In the 1970’s, studies showed that high blood insulin levels (caused by insulin resistance) usually accompany high blood pressure (a fact no medical authority has ever disputed), high triglycerides levels and central obesity (weight gain above the waist or an apple shape). In 1985, Dr. Gerald Reaven dubbed this the "Deadly Quartet", which became "Syndrome X"in the 1990’s and in early 2002, The Journal of the American Medical Association published a paper calling it "Metabolic Syndrome". High blood pressure, high triglycerides and central obesity rarely exist without high insulin levels.

In all fairness, I must also mention studies of low fat, vegetarian diets (vegan or lacto-ovo) show reduced risk for heart disease and other chronic illnesses. These studies have been done on vegetarian cultures and recently Dr. Dean Ornish has shown that a very low fat lifestyle can reverse heart disease.

So now we appear to have a choice. Would the average person prefer an austere, limited vegetarian diet? Don’t get me wrong, I’ve eaten as a vegetarian and know if you take your time and have the proper knowledge and skills, a vegetarian meal is as mouth watering as almost any other meal.

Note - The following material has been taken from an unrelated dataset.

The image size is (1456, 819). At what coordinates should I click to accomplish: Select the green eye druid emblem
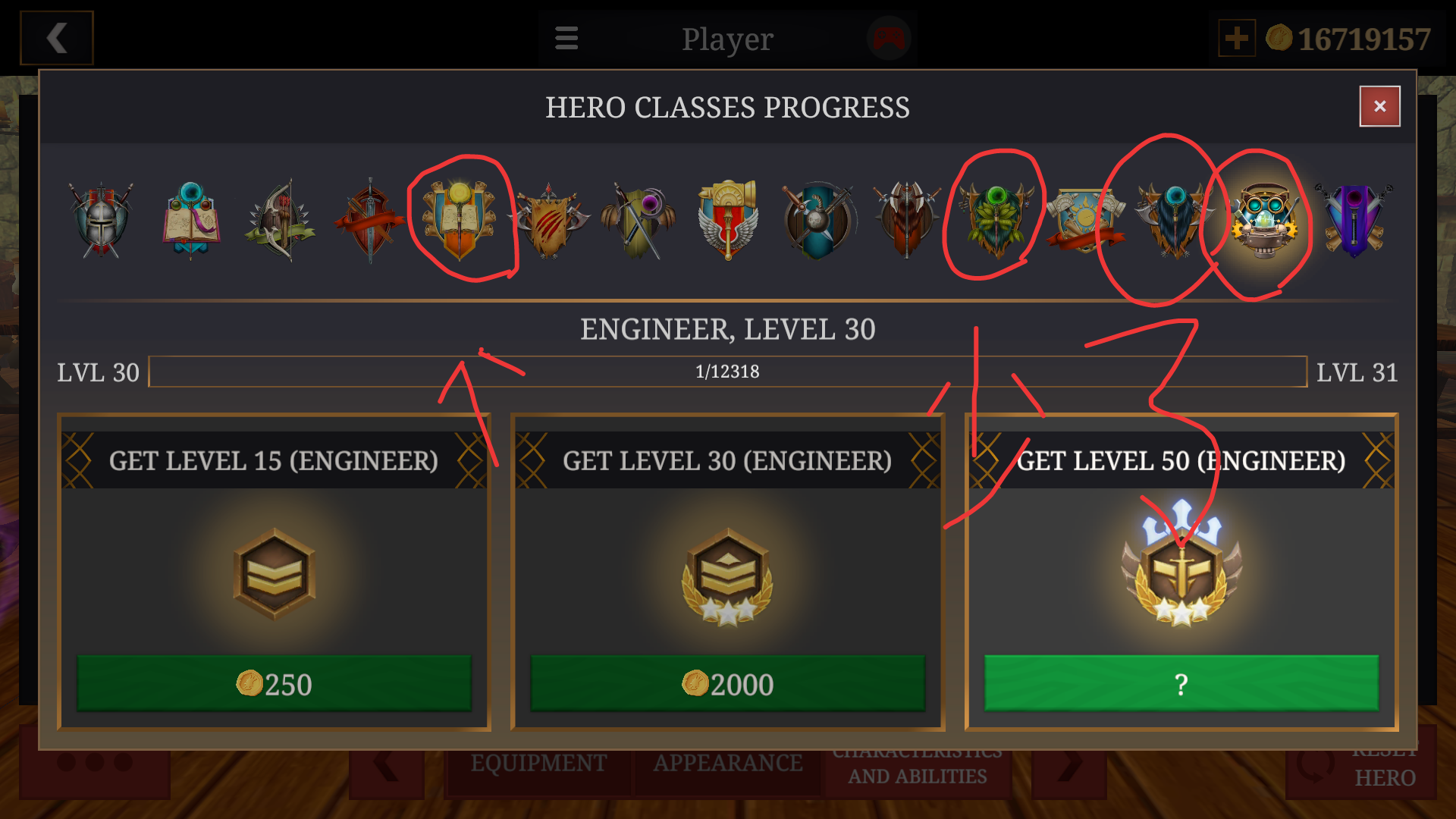pos(996,221)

Unfortunately, the average American doesn’t have the time, knowledge or skills, and there’s one other problem: People love the taste of fatty foods. Fat makes meat tender, foods tastier and more satisfying. So where do you think the compliance will be? Sales of low fat foods have been declining recently. People talk around the water cooler about low carbohydrate diets, but you never hear them mention Dr. Ornish’s low fat diet. There’s a message in there somewhere.

What’s irresponsible is the medical establishment maintaining the status quo, considering it’s obviously not working. They perpetuate a low fat diet while never commenting on the influence of carbohydrates. Thirty-five million people in the US are obese and 40 million have high blood pressure. High blood pressure is 3 times more common and high triglycerides twice as common among the obese. We have more low fat foods in our society than ever before and more obese and chronically ill people than ever before. Something’s wrong with this picture.

If you have the discipline to undertake a low fat vegetarian diet (less than 20%) with proper caloric intake for your size and activity level, by all means do it. If you prefer the taste pleasures that fat provides, enjoy, but only with a low carbohydrate diet. If your diet falls somewhere in between, change it, your health might depend on it.